Contest: Craziest Compiler Output due to Undefined Behavior


[UPDATE: Winners are here.]

The C and C++ standards fail to assign a meaning to a program that overflows a signed integer or performs any of the 190+ other kinds of undefined behavior. In principle, a conforming compiler can turn such a program into a binary that posts lewd messages to Twitter and then formats your disk. In practice, of course, we don’t expect such baroque consequences. Rather, the compiler is just going to do its job, which is to generate efficient code for all executions that don’t have undefined behavior. Disregarding Easter eggs such as the old version of GCC that would exec nethack, the compiler isn’t going to go out of its way to make undefined executions behave badly. It just doesn’t care about them. The problem is that as optimizers have gotten more clever, the consequences of undefined behavior have become a bit more strange. For example:

  • Using uninitialized data as an extra source of randomness caused a compiler to delete an entire seed computation. link
  • A compiler can evaluate (x+1)>x to both 0 and 1 in the same program, compiled at the same optimization level, for the same value of xlink
  • An infinite loop such as a counterexample search (where no counterexample exists) can be terminated by the compiler, permitting, for example, Fermat’s Last Theorem to be “disproved.” link
  • An undefined shift operation caused a compiler to delete an important safety check in Google’s Native Client. link
  • A reference to a possibly-null pointer in the Linux kernel caused the compiler to remove a subsequent null check, creating an exploitable vulnerability. link
  • A division instruction (that potentially crashes the process) can be moved in front of code that has externally visible side effects. link
  • A compiler can run the code inside if (p) { ... } and also inside if (!p) { ... } when p is not initialized. link

I will send a small but nice prize to the person who posts a comment describing the most interesting, surprising, or just plain crazy object code emitted by a compiler as a consequence of undefined behavior. Preference will be given to entries that:

  • Are posted before or on July 18 2012.
  • Describe interesting object code as opposed to describing a secondary consequence of that object code. A secondary consequence would be something like an ROP attack, launching a missile, or whatever.
  • Describe object code legitimately generated by a production-quality C or C++ compiler. In other words, I’m not interested in compiler bugs or in your own hand-crafted C compiler that emails Santa Claus when someone divides by zero.
  • Can be reproduced—so please, if possible, include compiler version, compiler options, a pointer to the code, etc.

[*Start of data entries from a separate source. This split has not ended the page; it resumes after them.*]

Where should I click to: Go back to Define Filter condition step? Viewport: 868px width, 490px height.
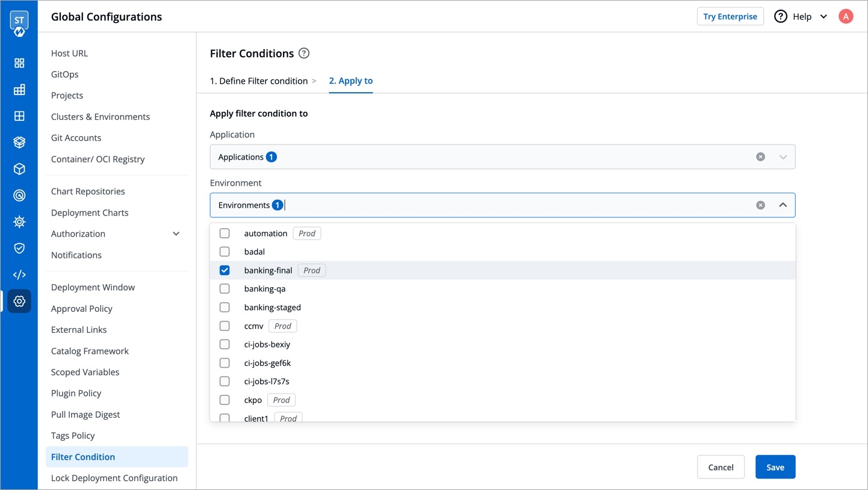pos(259,81)
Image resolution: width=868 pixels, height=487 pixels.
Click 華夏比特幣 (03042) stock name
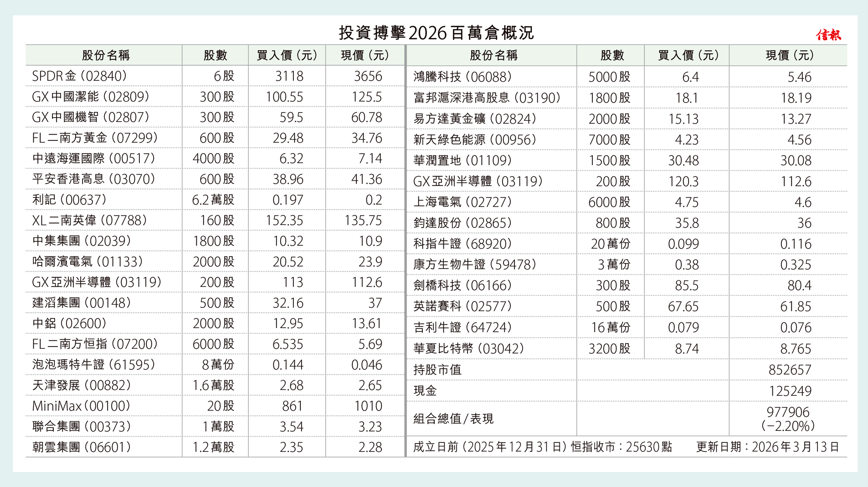pos(468,349)
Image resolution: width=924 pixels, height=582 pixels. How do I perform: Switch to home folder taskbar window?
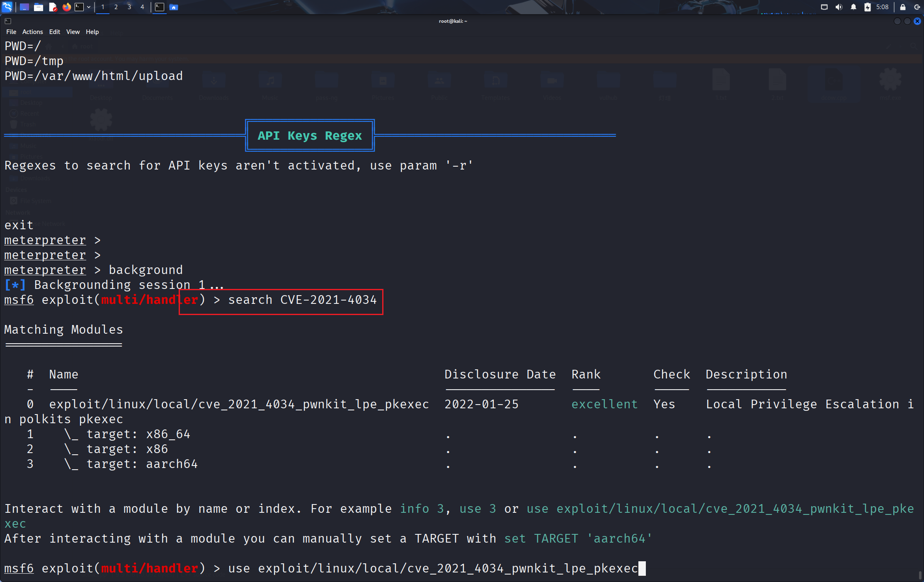click(174, 7)
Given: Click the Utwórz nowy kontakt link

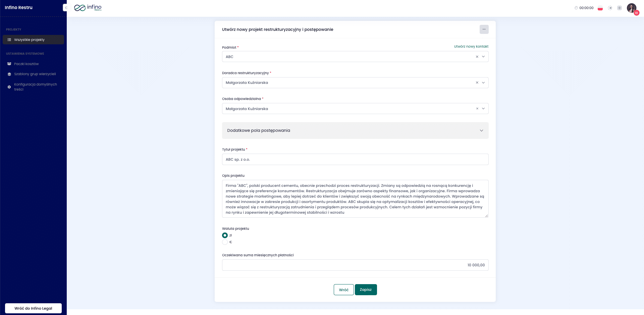Looking at the screenshot, I should point(471,47).
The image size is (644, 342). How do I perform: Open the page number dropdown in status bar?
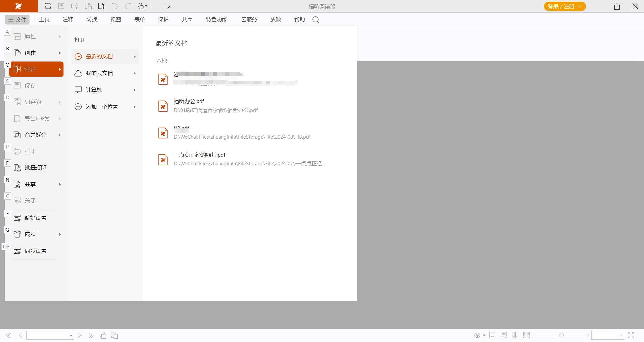tap(71, 336)
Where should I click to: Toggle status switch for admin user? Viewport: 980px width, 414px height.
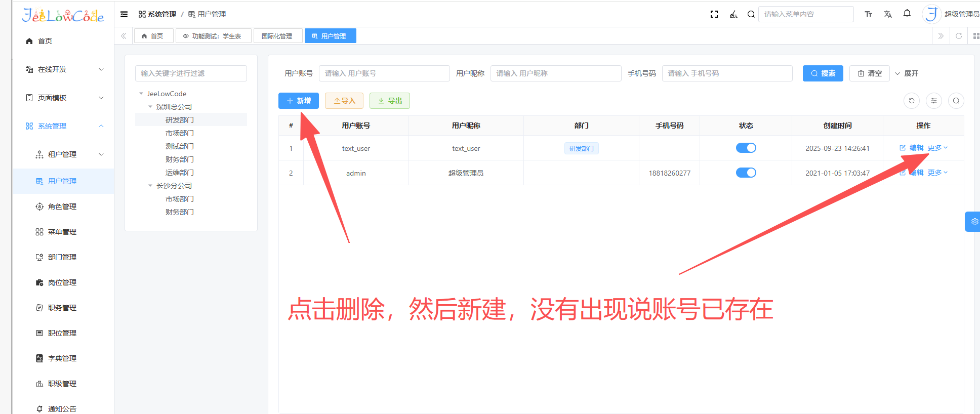click(x=746, y=173)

If you readers can come to a consensus about the winner, I will go along with it. Otherwise, I’ll choose the winner. An example of an entry that would probably win (assuming that it could be reproduced) is “At -O2, LLVM 2.6 turns the attached C++ code into object code THAT ACTUALLY MAKES DEMONS FLY OUT OF MY NOSE.”

Here’s a similar discussion on Stack Overflow. However, people there are mostly talking about secondary consequences rather than interesting object code.

UPDATE: WordPress’s comment system likes to mangle C code, beware. I don’t know of an easy fix.

,

35 responses to “Contest: Craziest Compiler Output due to Undefined Behavior”

  1. Trivial but illustrative, this program:

    int main() { short i; for(i=0; i >= 0; i++); return 0; }

    “runs faster” (i.e. terminates at all) without optimizations then with.

  2. bcs, your function is actually an extremely tricky one.

    First there is this issue:

    http://blog.regehr.org/archives/482

    The short version of the story is that there is not exactly total agreement among compiler implementors about whether i++ is undefined when i is SHRT_MAX. My reading of the standard is that it is not undefined behavior.

    Second, compilers tend to terminate infinite loops that are free of side effects.

    So it’s very hard to know exactly what is going on when we compile this…

  3. Here is a simple one I came across yesterday:

    % cat te.c
    int main ()
    {
    int x = 1;
    while (x)
    x <<= 1;
    return x;
    }

    % gcc -O2 te.c –save-temps

    % cat te.s
    .file "te.c"
    .section .text.startup,"ax",@progbits
    .p2align 4,,15
    .globl main
    .type main, @function
    main:
    .LFB0:
    .cfi_startproc
    .p2align 4,,10
    .p2align 3
    .L2:
    jmp .L2
    .cfi_endproc
    .LFE0:
    .size main, .-main
    .ident "GCC: (GNU) 4.8.0 20120709 (experimental)"
    .section .note.GNU-stack,"",@progbits

    gcc-4.8 is the only compiler that produces an endless loop. All others (icc, clang, gcc<=4.7) exit normally with 0.

  4. GCC-4.8 at -O2 compiles the following implementation of prefix sum computation into endless loop, turning code that accesses one element beyond array boundary into code that is virtually guaranteed to crash (which may considered to be a good effect of surprising [ab]use of undefined behaviour rules!). Loop exit test is eliminated since presence of a[i] access before exit test implies that ‘i < N' must be true.

    enum {N=32};
    int a[N], pfx[N];
    void prefix_sum()
    {
    int i, accum;
    for (i=0, accum=a[0]; i < N; i++, accum+=a[i])
    pfx[i] = accum;
    }

  5. Octoploid, that is a nice one. This may be the first example I’ve seen of a compiler aggressively exploiting the rule against left-shifting a 1 into or past the sign bit.

  6. Here is my entry:

    http://lwn.net/Articles/278137/

    Short summary: programmers use undefined behavior (pointer overflow). Because of UB, the generated instruction (unsigned comparison) may not do what programmers intended. Programmers “fix” the problem by keeping the UB and adding another comparison to check if wraparound occurred. Compiler removes the additional comparison.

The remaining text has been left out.